Diversity in BMP signal transduction is achieved by activation of Smad and non‑Smad pathways including their mode of action in different subcellular compartments.

The Smad signalling cascade originates from pre-formed BMPRI and BMPRII receptor complexes and is fine tuned by and crosstalks to other pathways in the cytoplasm to finally act in the nucleus by activation of Smad dependent target genes. Non-Smad signalling, such as activation of MAPK, requires the formation of BMP-induced receptor complexes and may also act in different subcellular compartments, dependent on the cell context.

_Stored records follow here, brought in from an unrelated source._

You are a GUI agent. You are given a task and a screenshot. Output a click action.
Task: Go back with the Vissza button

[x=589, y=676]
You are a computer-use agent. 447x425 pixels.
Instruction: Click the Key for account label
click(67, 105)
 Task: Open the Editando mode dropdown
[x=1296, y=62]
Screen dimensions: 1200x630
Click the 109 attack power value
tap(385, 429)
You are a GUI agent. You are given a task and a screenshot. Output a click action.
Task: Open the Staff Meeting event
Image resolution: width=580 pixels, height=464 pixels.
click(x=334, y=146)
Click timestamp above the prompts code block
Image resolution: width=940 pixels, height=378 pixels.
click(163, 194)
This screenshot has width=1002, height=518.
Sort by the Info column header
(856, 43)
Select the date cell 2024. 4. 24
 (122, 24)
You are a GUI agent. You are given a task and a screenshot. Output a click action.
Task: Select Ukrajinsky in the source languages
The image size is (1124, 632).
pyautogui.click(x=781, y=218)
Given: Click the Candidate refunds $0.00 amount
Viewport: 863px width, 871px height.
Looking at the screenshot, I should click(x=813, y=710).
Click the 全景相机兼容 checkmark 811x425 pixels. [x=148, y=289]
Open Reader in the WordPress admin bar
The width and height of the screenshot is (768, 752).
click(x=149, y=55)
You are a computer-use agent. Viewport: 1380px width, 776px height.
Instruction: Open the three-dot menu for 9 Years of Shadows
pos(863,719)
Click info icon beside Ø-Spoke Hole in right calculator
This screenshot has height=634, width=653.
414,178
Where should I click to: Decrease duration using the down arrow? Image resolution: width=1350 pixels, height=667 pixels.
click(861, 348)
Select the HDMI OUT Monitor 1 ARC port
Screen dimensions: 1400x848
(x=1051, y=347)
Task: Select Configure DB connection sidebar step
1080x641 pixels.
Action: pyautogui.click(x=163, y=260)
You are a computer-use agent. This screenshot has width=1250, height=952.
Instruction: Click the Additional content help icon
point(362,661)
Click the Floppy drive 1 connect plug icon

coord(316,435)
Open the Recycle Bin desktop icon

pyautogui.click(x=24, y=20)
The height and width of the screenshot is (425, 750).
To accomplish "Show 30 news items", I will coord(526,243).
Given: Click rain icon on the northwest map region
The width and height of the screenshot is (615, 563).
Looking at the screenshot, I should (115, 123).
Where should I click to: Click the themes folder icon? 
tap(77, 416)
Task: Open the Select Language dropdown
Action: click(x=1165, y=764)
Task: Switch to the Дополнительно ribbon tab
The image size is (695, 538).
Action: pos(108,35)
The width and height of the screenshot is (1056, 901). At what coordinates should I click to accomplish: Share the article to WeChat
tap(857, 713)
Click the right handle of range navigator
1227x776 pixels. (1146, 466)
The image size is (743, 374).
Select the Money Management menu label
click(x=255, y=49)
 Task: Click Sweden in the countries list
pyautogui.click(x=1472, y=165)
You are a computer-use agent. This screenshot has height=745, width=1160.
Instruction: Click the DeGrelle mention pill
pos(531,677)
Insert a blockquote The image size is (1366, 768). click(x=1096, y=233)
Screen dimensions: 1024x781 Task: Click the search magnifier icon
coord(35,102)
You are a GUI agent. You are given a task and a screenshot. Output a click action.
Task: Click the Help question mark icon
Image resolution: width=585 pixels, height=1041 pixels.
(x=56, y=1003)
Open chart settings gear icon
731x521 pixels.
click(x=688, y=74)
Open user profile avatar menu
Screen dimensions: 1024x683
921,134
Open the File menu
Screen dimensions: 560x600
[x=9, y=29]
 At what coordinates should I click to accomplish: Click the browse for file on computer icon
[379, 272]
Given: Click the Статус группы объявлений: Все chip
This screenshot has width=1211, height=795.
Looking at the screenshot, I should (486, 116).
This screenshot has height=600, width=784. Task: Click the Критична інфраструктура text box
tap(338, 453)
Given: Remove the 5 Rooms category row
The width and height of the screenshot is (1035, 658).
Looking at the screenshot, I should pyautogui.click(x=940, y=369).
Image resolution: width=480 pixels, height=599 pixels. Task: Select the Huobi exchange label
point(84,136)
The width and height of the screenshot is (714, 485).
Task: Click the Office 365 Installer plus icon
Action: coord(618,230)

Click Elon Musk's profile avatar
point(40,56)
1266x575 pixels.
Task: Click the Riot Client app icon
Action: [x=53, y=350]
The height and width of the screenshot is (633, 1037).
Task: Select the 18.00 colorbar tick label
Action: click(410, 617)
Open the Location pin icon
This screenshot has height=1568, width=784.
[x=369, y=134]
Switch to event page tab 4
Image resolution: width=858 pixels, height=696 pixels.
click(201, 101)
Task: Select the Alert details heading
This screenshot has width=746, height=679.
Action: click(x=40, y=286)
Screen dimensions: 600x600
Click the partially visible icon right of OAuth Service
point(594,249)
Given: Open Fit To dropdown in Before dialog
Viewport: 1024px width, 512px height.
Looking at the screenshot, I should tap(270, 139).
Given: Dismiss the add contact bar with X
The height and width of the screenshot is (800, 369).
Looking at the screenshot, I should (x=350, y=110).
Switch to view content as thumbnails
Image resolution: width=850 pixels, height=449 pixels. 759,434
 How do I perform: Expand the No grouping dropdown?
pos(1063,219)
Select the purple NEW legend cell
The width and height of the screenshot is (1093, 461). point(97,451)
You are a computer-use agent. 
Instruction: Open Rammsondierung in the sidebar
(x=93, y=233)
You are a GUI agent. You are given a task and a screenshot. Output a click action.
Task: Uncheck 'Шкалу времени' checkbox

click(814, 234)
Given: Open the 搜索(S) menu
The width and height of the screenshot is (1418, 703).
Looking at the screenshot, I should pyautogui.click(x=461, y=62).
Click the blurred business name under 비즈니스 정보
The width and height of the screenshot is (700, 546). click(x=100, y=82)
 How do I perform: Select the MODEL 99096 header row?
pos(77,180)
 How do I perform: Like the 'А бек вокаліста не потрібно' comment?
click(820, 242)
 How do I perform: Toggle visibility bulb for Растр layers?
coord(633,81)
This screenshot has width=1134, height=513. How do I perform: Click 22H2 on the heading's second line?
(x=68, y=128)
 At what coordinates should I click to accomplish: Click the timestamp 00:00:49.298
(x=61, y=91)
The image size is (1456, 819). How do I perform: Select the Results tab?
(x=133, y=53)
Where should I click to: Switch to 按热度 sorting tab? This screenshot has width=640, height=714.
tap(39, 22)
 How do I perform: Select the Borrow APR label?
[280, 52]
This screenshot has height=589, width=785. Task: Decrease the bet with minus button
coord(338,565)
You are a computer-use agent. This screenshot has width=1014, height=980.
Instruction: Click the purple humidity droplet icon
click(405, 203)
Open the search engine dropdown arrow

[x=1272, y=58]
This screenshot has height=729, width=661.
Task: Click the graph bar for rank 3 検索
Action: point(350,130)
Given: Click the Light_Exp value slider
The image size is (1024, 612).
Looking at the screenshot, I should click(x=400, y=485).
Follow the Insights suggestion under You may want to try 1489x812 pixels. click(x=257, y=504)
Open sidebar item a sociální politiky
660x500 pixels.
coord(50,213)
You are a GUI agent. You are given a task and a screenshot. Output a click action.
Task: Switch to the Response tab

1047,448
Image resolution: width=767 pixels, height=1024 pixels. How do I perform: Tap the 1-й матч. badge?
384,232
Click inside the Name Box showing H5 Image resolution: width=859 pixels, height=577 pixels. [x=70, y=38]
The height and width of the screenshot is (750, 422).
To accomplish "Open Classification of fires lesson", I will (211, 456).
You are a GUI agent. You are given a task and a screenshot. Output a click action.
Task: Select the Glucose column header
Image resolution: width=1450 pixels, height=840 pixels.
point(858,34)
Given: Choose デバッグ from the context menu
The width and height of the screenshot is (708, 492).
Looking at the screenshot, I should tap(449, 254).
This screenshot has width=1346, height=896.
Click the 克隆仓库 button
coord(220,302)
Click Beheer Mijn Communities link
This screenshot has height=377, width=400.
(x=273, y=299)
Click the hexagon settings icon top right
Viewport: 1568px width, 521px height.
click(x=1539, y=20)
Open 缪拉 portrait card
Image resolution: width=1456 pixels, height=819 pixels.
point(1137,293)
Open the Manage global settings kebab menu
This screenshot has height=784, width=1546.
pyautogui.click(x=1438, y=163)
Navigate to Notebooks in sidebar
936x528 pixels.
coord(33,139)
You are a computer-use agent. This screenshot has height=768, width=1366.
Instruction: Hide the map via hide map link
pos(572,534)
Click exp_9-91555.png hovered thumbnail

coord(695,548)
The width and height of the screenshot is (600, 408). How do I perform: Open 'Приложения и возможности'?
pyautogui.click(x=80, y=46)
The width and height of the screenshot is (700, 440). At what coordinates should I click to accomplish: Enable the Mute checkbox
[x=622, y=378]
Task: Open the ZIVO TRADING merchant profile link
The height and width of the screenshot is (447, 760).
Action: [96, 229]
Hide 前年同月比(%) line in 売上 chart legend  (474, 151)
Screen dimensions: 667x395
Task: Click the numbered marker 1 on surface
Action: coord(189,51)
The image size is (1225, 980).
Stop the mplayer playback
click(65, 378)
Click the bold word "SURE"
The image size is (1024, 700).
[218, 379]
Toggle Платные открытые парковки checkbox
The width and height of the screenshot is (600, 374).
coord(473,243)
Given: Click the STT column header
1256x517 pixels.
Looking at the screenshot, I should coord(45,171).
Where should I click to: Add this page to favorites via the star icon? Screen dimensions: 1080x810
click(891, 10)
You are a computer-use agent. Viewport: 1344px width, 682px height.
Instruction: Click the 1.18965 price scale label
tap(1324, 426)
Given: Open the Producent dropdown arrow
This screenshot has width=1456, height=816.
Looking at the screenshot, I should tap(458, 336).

With respect to subcellular compartmentalization of BMP signalling, we therefore focus on:

1. the plasma membrane, in particular the dynamics of BMP receptors within distinct membrane microdomains and the role of membrane scaffolding proteins in segregating and facilitating specific pathways. Here, we establish single particle tracking microscopy (SPT) of the receptors to follow the differential lateral mobility of BMPRI and BMPRII under defined stimulation conditions. Our current aim is to understand mechanisms of confinement, the establishment of diffusion barriers but also active transport mechanisms of BMP receptors to and from the plasma membrane and how this integrates into BMP signalling intensity, specificity and duration.
2. the cytocortex which represents the most proximal cytoplasmic region below the plasma membrane of polarized cells. Here BMPs induce heavy and quick cytoskeletal rearrangements but also recruitment/tethering of scaffolding proteins and the production/enrichment of distinct lipids. Application of Mass Spectrometry revealed novel BMP receptor interacting proteins that produce lipids or show a lipid dependency but also act as cytoskeletal regulators. To investigate novel BMP dependent molecular mechanisms in respect to planar cell polarity, cell migration and endo-/exo-cytosis we use lightoptical techniques such as confocal-, super-resolution-, and TIRF-microscopy.
3. the cytoplasm as well as cytoplasmic compartments such as endocytic or exocytic vesicles. Here we aim to understand where and when BMP pathway proteins are transported and fine tuned and how they integrate and crosstalk to other pathways such as Wnt, Notch or Hippo cascades. As shown by others, this crosstalk appears also on the level of Smad linker phosphorylation leading to degradation of Smads. We use proteomics and protein-protein biochemistry to identify novel regulatory frameworks as well as life cell imaging and biosensors to visualize translocation events in real time.
4. the nucleus including the nuclear envelope. Entrance of Smads into the nucleus including assembly of transcriptional complexes pre or post entrance may fine tune the transcriptional regulation of Smad dependent target genes. In that respect we are interested in kinetics of Smad nuclear translocation but also into identifying novel Smad transcriptional complexes involved in osteogenic, myogenic and endothelial differentiation.